In recent decades, genetic research has advanced to the point that scientists can isolate the genes responsible for many of these diseases.
Here’s the catch: We know this correlation between genes and diseases for a very restricted population.
Euro-centric data
Sarah Tishkoff, a geneticist and evolutionary biologist at the University of Pennsylvania in the US, is one of many in the scientific community pushing for more diverse genomic datasets.
“Let’s say that a study focused on people with European ancestry identifies genetic variants associated with risk for heart disease or diabetes, and uses that information to predict risk for disease in patients not included in the original study,” said Tishkoff.
“We know from experience that this prediction of disease risk doesn’t work well when applied to individuals with different ancestries, particularly if they have African ancestry.”

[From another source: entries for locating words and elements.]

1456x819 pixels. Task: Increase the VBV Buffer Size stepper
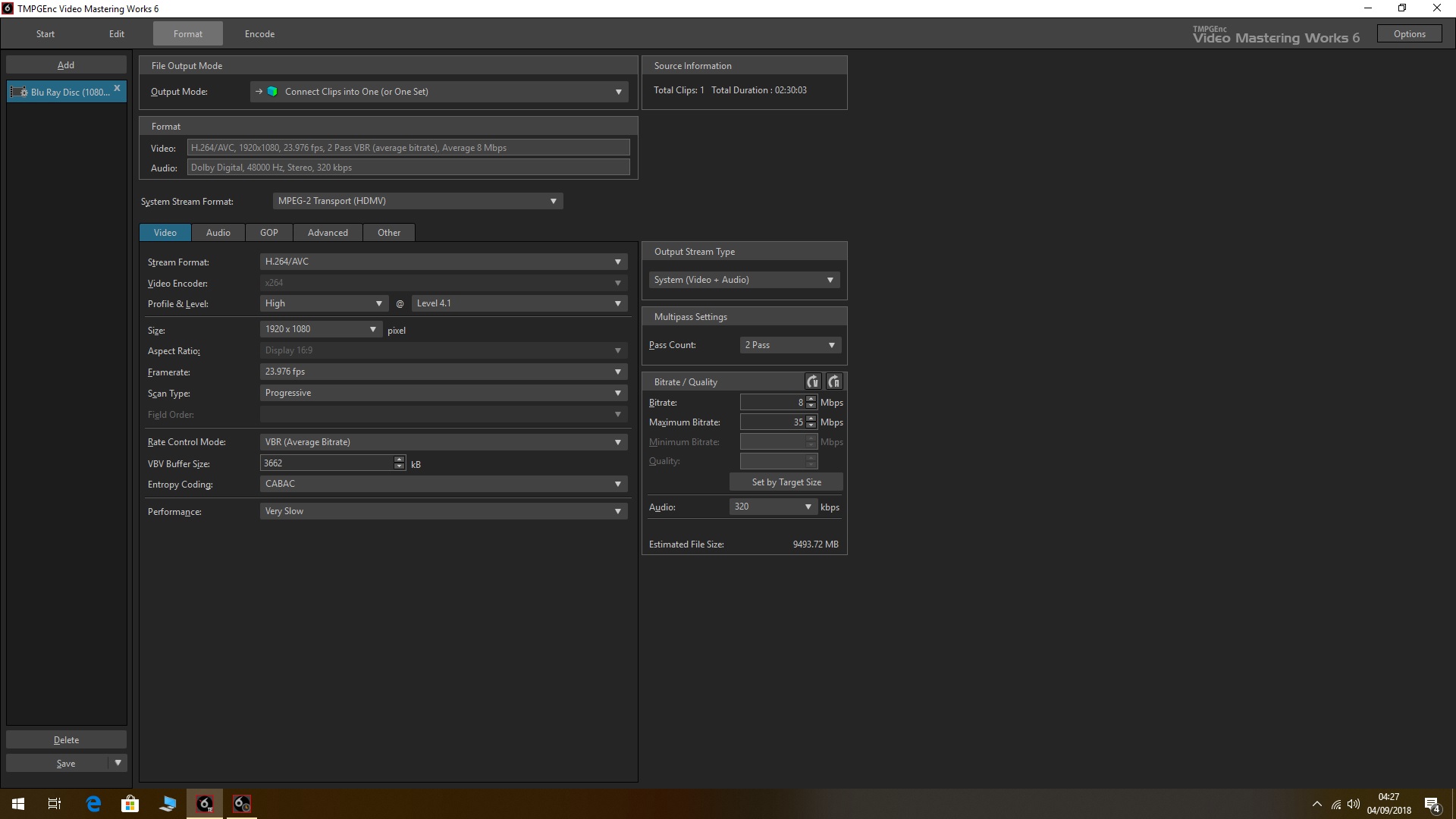click(400, 460)
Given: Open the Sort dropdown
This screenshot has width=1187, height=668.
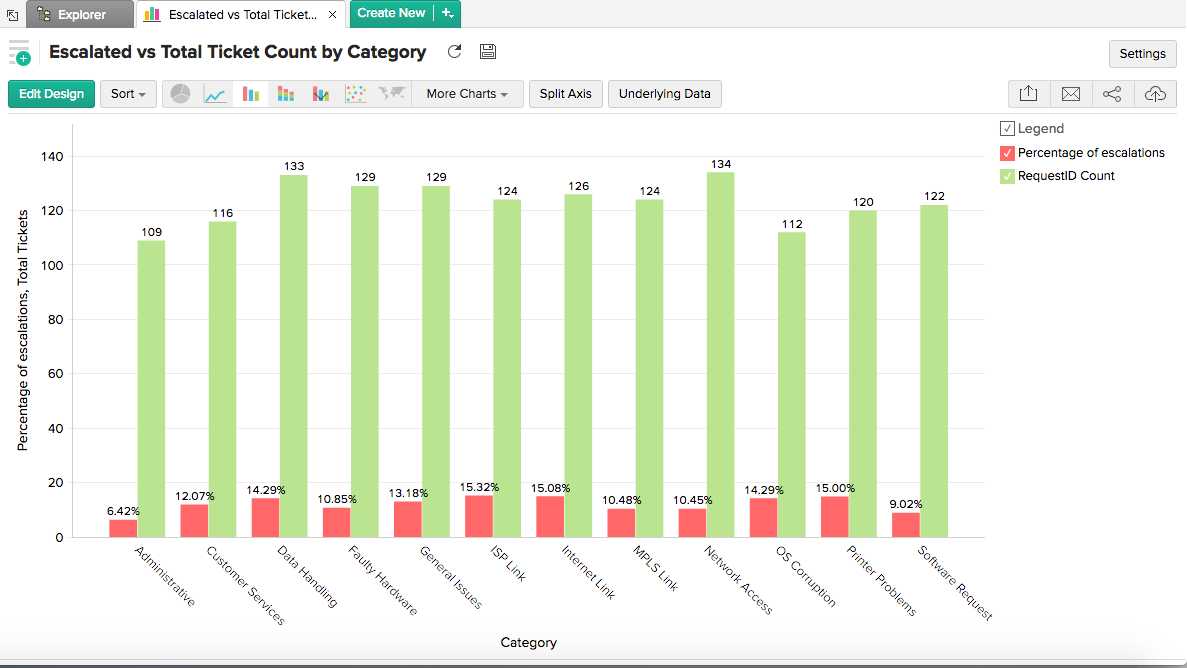Looking at the screenshot, I should pyautogui.click(x=128, y=93).
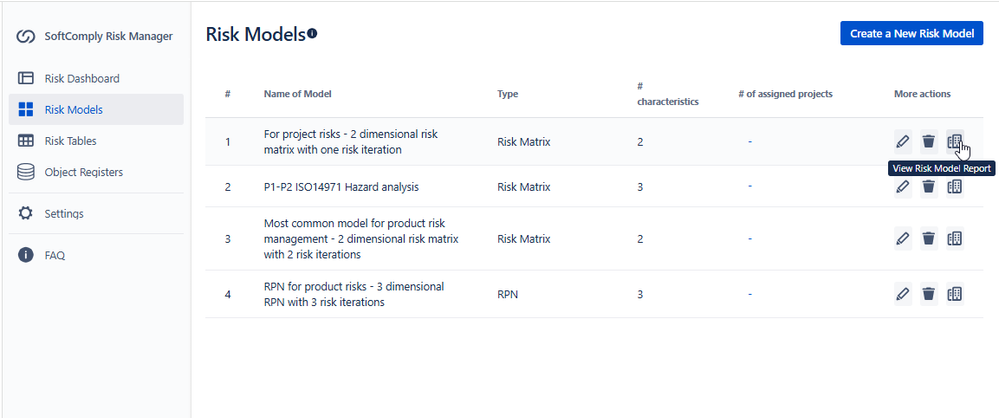Click pencil icon for P1-P2 ISO14971 model
The height and width of the screenshot is (418, 999).
[x=903, y=186]
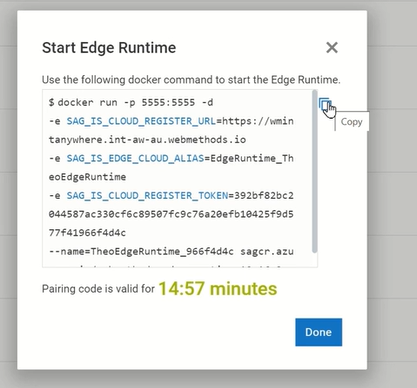The height and width of the screenshot is (388, 417).
Task: Close the Start Edge Runtime dialog
Action: point(332,48)
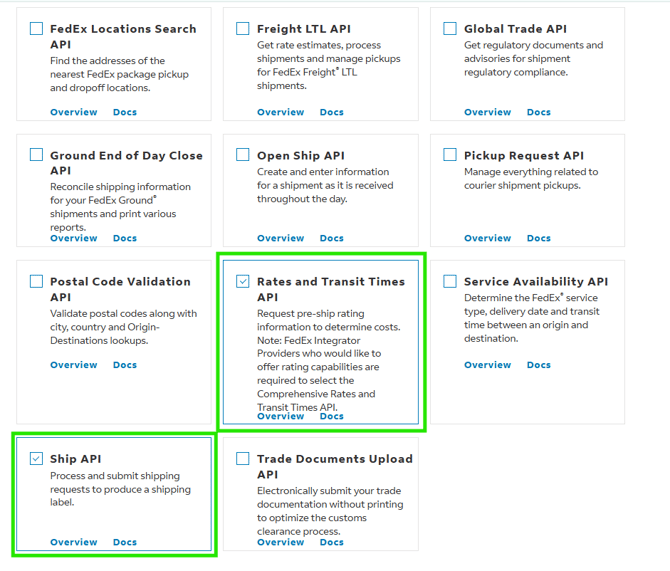Select the Postal Code Validation API checkbox
Viewport: 670px width, 571px height.
click(x=37, y=282)
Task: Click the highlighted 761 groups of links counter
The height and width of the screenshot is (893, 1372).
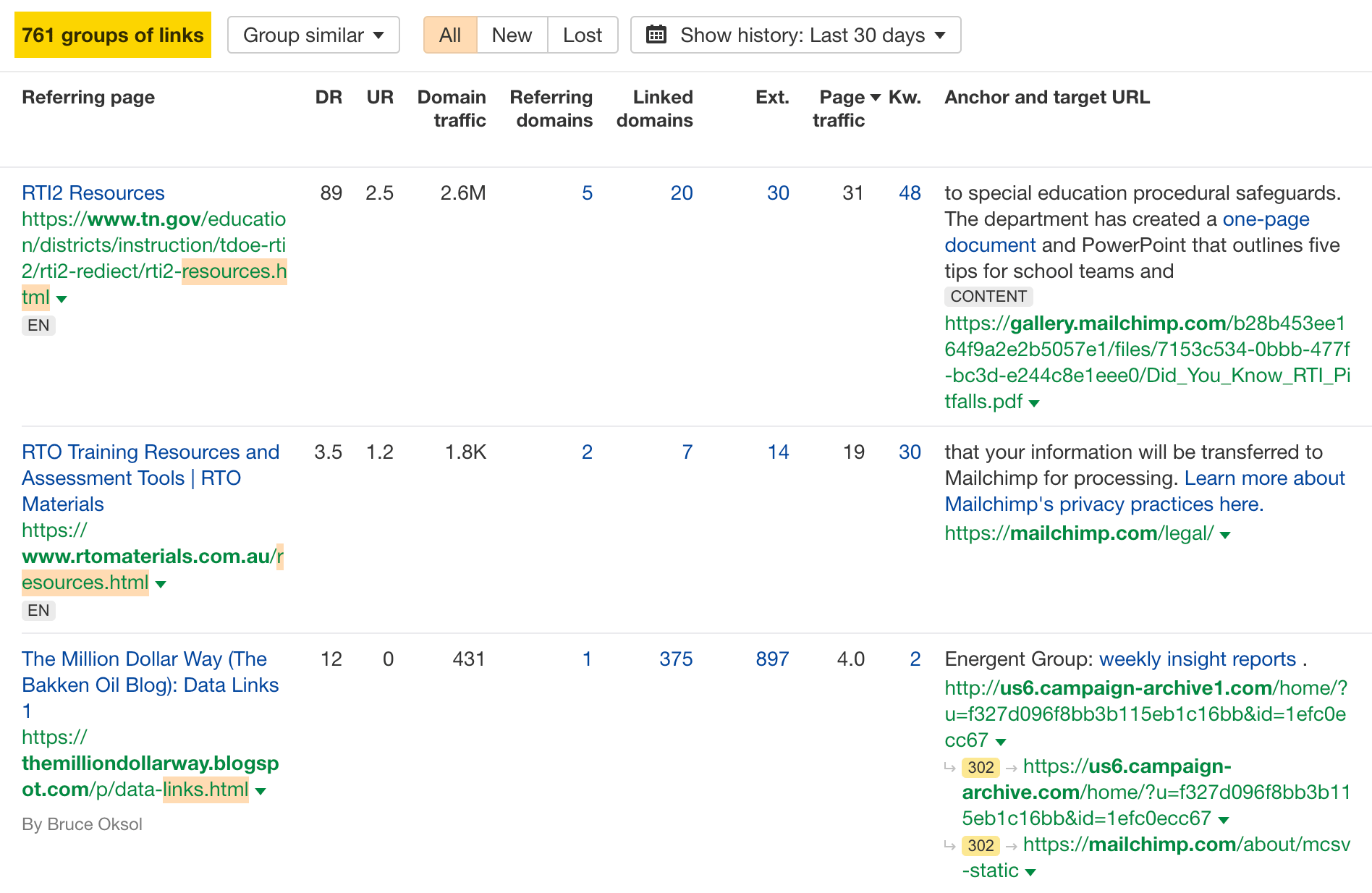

Historically, the people who have provided their DNA for genomics research have been overwhelmingly of European ancestry, “which creates gaps in knowledge about the genomes from people in the rest of the world,” according to the National Human Genome Research Institute (NHGRI) in the US.
The institute states that 87% of all the genome data we have is from individuals of European ancestry, followed by 10% of Asian and 2% of African ancestry.
As a result, the potential benefits of genetic research, which includes understanding early diagnoses and treatment of various diseases, may not benefit the underrepresented populations.
Lack of equitability in treatment
The problem does not stop with disease risk assessment. It permeates the space of equitable health care as well, says Jan Witkowski, a professor from the Graduate School of Biological Sciences at the Cold Spring Harbor Laboratory in the US state of New York.
“Say you have two groups: group A and group B, who are very different. The knowledge and information you learn about people in group A may not apply to people in group B. But imagine developing medical treatments based on information from just group A for everyone,” he said, adding, “it is not going to work on group B.”
By including diverse populations in genomic studies, researchers can identify genomic variants associated with various health outcomes at both the individual and population levels.
The NHGRI also states, however, that diversifying the participants in genomics research is an expensive affair and requires the establishment of trust and respectful long-term relationships between communities and researchers.